1)Momoh AO, Ahmed R, Kelley BP, Aliu O, Kidwell KM, Kozlow JH, et al. A systematic review of complications of implant-based breast reconstruction with prereconstruction and postreconstruction radiotherapy. Ann Surg Oncol. 2014;21(1):118-24. [PMID:24081801]
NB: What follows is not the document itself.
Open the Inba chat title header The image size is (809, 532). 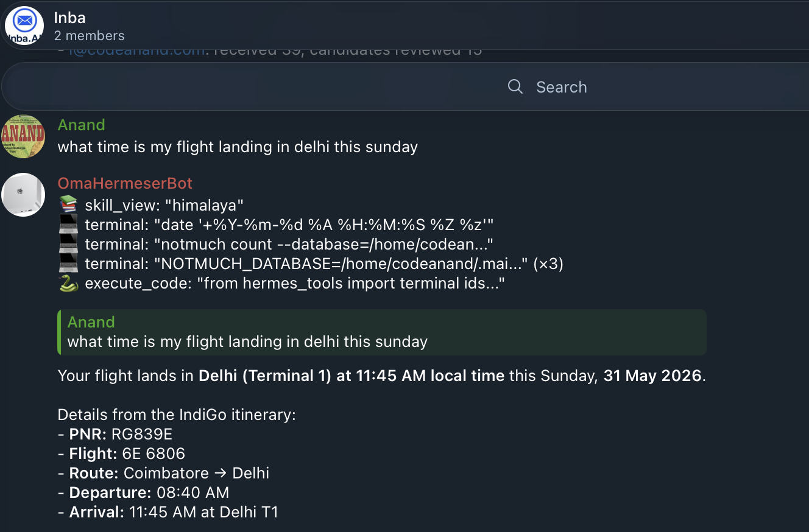point(69,18)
2)Berbers J, van Baardwijk A, Houben R, Heuts E, Smidt M, Keymeulen K, et al.‘Reconstruction:before or after postmastectomy radiotherapy?’A systematic review of the literature. Eur J Cancer. 2014;50(16):2752-62. [PMID:25168640]

3)Hershenhouse KS, Bick K, Shauly O, Kondra K, Ye J, Gould DJ, et al.“Systematic review and meta-analysis of immediate versus delayed autologous breast reconstruction in the setting of post-mastectomy adjuvant radiation therapy”. J Plast Reconstr Aesthet Surg. 2021;74(5):931-44. [PMID:33423976]
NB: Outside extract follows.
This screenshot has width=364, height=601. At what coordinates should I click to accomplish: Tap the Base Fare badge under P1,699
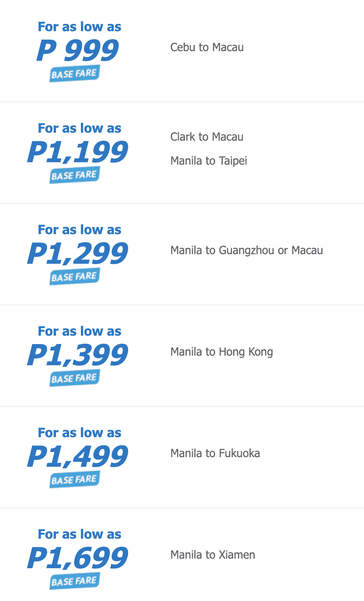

4)Lee KT, Mun GH. Prosthetic breast reconstruction in previously irradiated breasts:a meta-analysis. J Surg Oncol. 2015;112(5):468-75. [PMID:26374273]
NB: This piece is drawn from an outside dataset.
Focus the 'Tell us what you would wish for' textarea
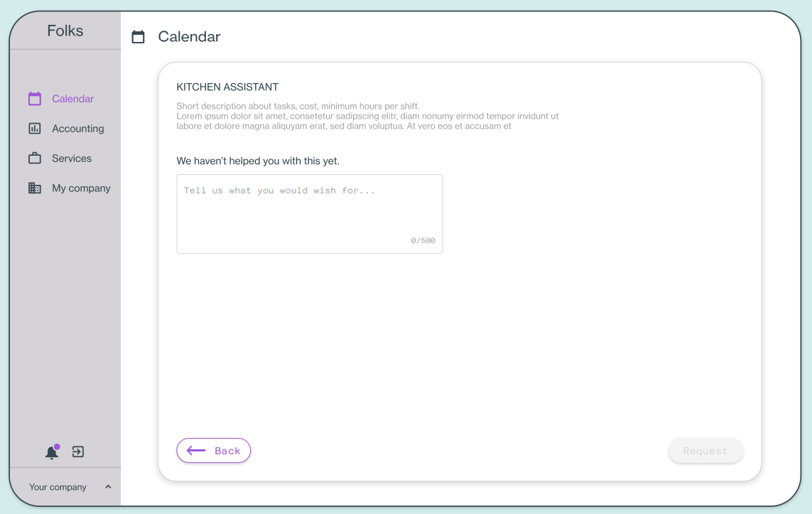Image resolution: width=812 pixels, height=514 pixels. tap(310, 214)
5)Bristol SG, Lennox PA, Clugston PA. A comparison of ipsilateral pedicled TRAM flap with and without previous irradiation. Ann Plast Surg. 2006;56(6):589-92. [PMID:16721067]

6)Fischer JP, Basta MN, Shubinets V, Serletti JM, Fosnot J. A systematic meta-analysis of prosthetic-based breast reconstruction in irradiated fields with or without autologous muscle flap coverage. Ann Plast Surg. 2016;77(1):129-34. [PMID:25536206]

7)Grolleau JL, Lanfrey E, Zeybeck C, Chavoin JP, Costagliola M. Effect of irradiation fields on the results of breast reconstruction with skin expansion after radiotherapy. Ann Chir Plast Esthet. 1997;42(6):609-14. [PMID:9768103]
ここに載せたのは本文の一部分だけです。